Red and processed meat consumption increases human colorectal cancer (CRC) risk, possibly by heme-catalysed formation of carcinogenic N-nitroso compounds (NNOC), from a diverse assortment of amines and related compounds. These NNOC can potentially generate a variety of alkyl DNA adducts including pro-mutagenic O6-alkylguanines (O6-alkylGs). This alkyl adductome has not yet been characterised and to investigate it, we have exploited the action of the DNA repair protein, O6-alkylguanine DNA-alkyltransferase (MGMT), which covalently transfers the alkyl group from O6-alkylGs to a cysteine residue at the active site.
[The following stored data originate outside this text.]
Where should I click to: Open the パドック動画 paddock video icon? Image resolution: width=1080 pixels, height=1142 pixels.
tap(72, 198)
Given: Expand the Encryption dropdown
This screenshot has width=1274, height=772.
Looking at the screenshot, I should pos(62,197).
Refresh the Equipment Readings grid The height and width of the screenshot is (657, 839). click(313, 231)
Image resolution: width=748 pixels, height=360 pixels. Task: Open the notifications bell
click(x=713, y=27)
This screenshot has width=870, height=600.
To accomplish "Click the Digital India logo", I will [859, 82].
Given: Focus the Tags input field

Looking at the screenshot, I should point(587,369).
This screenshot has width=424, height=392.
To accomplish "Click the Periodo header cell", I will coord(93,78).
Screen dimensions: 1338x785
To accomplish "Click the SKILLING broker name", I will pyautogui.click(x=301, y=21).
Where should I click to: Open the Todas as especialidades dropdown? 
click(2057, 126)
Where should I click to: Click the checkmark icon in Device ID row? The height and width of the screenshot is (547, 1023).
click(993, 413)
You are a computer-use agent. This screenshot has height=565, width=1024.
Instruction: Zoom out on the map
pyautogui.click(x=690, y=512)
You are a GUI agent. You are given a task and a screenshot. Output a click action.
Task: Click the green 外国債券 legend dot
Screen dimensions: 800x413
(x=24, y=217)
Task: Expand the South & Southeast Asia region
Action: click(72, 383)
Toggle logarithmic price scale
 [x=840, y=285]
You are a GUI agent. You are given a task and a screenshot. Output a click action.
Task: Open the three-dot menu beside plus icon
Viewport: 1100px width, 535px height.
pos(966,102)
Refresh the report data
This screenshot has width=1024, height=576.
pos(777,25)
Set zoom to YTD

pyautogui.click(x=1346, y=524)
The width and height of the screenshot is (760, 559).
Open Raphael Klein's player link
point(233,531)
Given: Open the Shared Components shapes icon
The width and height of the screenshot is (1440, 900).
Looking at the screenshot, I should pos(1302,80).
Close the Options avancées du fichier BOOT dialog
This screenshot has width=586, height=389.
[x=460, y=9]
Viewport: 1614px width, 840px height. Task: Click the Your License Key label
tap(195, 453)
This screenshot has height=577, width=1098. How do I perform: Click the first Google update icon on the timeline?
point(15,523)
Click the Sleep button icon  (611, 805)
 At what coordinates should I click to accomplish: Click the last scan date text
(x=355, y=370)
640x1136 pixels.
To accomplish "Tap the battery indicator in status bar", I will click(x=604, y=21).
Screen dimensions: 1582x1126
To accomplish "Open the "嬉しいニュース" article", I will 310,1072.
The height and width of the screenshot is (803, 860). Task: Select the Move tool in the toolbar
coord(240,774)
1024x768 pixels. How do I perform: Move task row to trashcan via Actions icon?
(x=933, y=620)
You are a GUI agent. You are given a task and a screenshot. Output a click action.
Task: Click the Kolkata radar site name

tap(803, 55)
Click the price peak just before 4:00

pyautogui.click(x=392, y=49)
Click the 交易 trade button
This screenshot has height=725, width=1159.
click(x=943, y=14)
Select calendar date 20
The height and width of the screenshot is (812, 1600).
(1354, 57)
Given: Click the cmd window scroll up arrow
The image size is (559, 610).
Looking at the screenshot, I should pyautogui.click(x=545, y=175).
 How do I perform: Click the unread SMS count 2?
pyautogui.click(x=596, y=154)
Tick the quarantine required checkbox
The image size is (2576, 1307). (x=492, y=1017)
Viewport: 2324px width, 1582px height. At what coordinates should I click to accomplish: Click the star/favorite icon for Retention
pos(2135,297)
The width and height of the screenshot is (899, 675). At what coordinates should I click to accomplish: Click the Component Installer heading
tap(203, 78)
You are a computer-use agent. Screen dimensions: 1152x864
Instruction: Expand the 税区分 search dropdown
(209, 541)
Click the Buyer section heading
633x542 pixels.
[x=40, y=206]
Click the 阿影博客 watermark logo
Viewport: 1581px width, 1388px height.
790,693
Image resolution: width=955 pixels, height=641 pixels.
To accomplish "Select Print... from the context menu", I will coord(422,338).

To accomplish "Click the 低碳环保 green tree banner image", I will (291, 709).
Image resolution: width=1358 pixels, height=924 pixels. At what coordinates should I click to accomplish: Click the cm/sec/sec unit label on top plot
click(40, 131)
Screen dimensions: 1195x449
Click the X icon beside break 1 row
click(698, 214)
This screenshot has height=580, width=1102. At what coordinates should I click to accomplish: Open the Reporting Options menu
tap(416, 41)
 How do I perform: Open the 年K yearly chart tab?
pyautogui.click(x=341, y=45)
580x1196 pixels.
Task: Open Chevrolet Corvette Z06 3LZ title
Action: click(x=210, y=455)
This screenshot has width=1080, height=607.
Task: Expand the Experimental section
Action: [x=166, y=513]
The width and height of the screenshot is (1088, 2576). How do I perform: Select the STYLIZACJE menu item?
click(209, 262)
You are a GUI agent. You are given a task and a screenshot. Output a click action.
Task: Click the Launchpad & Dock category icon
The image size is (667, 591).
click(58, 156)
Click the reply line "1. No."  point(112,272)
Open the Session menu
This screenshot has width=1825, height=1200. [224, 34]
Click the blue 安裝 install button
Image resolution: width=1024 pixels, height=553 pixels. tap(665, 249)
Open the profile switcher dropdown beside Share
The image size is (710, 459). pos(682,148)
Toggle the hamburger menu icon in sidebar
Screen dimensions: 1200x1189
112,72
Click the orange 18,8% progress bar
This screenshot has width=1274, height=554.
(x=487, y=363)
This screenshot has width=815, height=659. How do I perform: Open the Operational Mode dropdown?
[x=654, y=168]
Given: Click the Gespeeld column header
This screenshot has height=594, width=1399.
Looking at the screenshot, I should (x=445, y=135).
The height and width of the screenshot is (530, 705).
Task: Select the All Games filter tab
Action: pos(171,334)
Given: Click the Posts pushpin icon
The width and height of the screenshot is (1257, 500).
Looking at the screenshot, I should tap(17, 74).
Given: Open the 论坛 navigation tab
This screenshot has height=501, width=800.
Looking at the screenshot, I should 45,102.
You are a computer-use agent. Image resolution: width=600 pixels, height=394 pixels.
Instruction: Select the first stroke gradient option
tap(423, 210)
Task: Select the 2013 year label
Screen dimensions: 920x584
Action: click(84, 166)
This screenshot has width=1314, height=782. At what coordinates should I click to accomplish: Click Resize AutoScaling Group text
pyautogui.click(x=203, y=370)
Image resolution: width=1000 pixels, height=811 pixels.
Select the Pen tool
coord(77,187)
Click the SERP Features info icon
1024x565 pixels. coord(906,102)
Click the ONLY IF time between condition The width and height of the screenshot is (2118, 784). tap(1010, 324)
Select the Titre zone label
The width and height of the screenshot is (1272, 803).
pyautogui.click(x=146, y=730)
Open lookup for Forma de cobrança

Following trypsin treatment, the alkyl modified active site peptide (ASP) can be detected by MALDI-ToF.  

Method

Chemically synthesised oligodeoxyribonucleotides (ODNs) containing O6-methylguanine (O6-MeG), O6-carboxymethylguanine (O6-CMG), O6-carboxyethylguanine (O6-CEG), or O6-hydroxyethylguanine (O6-HOEtG), Temozolomide modified Calf thymus DNA , and human CRC DNA samples were incubated with MGMT, digested with trypsin either directly (ODNs) or following purification using nickel-coated beads (DNA samples) and analysed by MALDI-ToF.

Results

S-methylcysteine (m/z 1329.7), S-carboxymethylcysteine (m/z 1373.7), S-carboxyethylcysteine (m/z 1387.7) and S-hydroxyethylcysteine (m/z 1359.7) modified ASPs were detected in tryptic digests of MGMT after incubation with the corresponding ODN.  Only unmodified MGMT-ASP (m/z 1315.7) was detected following MGMT incubation with unmodified ODN. Tryptic digests of MGMT incubated with (i) methylated calf thymus DNA contained methylated MGMT-ASP and (ii) human CRC DNA contained a range of alkyl modified ASPs including: S-methylcysteine (13/14 samples analysed), S-carboxymethylcysteine (8/14) and S-hydroxyethylcysteine (1/14). A further seven putative alkylated MGMT ASPs were detected: of which 2 were found in 4 DNA samples, 1 in 3 , 1 in 2 and 3 in just one DNA sample.

Conclusion

These results show that this novel approach can detect both known and as yet unidentified O6-alkylGs and confirm that human CRC DNA contains a range of O6-alkylG adducts that probably constitute only a fraction of the DNA alkyl adductome.